_Complete the following_.
[a] In the forum thread on the Minkowski metric, what does gamma combined with Galilean transforms yield?
[b] Proceed with the forum thread on the Minkowski metric, picking up right after its final sentence.

_Extract to read_.
start

You have two points floating in space in front of you.

On this alone how do you define or express a metric? You can not even assign a distance of any kind without a ruler. I.e. a one dimensional coordinate system.

The thing that is fundamental about the metric is the signiture and that falls out of the gamma function. Out of the intrinsic structure of the world.It has nothing to do with historical precedent.
Without this fundamental aspect of reality there would be no Minkowski metric or gamma function and we would be living in a Galilean/Newtonian world.


gamma + Cartesian 4 D coordinates ===> Minkowski metric
gamma + Galilean transforms ====> Lorentz transforms
How do you possibly imagine anyone arriving at the metric without the knowledge of the gamma aspect of reality?

Yes, it certainly does. In cartesian coordinates, the metric tensor is defined by
(in 2-D spacetime):

g_tt = 1
g_xx = -1/c²
g_yy = -1/c²

(all other components are zero)

In polar coordinates, we have:
g_tt = 1
g_rr = -1/c²
g_θθ = -r²/c²

So the invariant interval is

ds² = dt² - dr²/c² - r²dθ²/c²

You have misunderstood.
Of course within a frame every possible coordinate system will have a relevant version of the Minkoiwski metric. We are in the middle of a discussion regarding the -version for cylindrical coordinates right now. So it should be obvious that this is not what I meant.
Within a frame transformation of events between different coordinate systems does not invlove the Minkowski metric.
It only comes into play when regarding things moving relative to the frame. I.e. different coordinate frames.

end

_Material_.
start

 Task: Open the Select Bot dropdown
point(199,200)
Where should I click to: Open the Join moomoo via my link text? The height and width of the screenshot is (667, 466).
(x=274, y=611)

end

_Outputs in order_.
[a] Lorentz transforms.

[b]
Within a Minkowski 2 D chart :
Regarding the rest frame the geometry is purely Euclidean with the Euclidean metric in a Cartesian chart. Yes? the normal Pythagorean relationships apply, yes?

It is only regarding the moving frame that the Minkowski metric with it's specific form of the Pythagorean operation applies ,,,,Yes?
Applying that metric returns the proper time value for a segment of the moving particles world line.
That time is related to the time of the rest frame described by the vertical interval of the triangle by the gamma factor Yes?

So it accomplished a geometric gamma transformation or do you disagree?

 

[universal_101]

gamma + Cartesian 4 D coordinates ===> Minkowski metric
gamma + Galilean transforms ====> Lorentz transforms
How do you possibly imagine anyone arriving at the metric without the knowledge of the gamma aspect of reality?

Thanks Austin, And i think this nails it.

That is, we don't need to present the metric or transforms as the physical aspects behind the physical relativistic effects.

In other words, Minkowski metric or spacetime should come under electromagnetism or electromagnetic effects of relative motion. But not as a physical law in themselves. And this is what some people are trying to suggest(by saying we don't need relative velocity to determine differential ageing), that spacetime itself is kind of a physical law.

 

[harrylin]

Yes, I would disagree. The length of the hypotenuse of a triangle is, by Pythagorus, equal to √(A² + B²), where A is the length of one leg, and B is the length of the other leg. Do you think that that definition implies the existence of other frames? The invariant interval in SR, τ = √((ct)² - x²) is a geometric relationship, just like the length of the hypotenuse of a right triangle. It doesn't have anything to do with "frames". The metric doesn't have anything to do with frames. Curved surfaces have associated metrics, and that doesn't have anything to do with frames.

The "frames" of SR are not things that necessarily "exist"; instead they are imaginary entities that represent differing measures of lengths and times or frequencies by means of really existing tools ("rods" and "clocks"). Obviously both the invariant space-time interval and the Lorentz transformation relate to the same "x" and "t"; as a matter of fact, Poincare introduced that invariant interval in the context of the Lorentz group in his 1906 paper (see my citation in post #126).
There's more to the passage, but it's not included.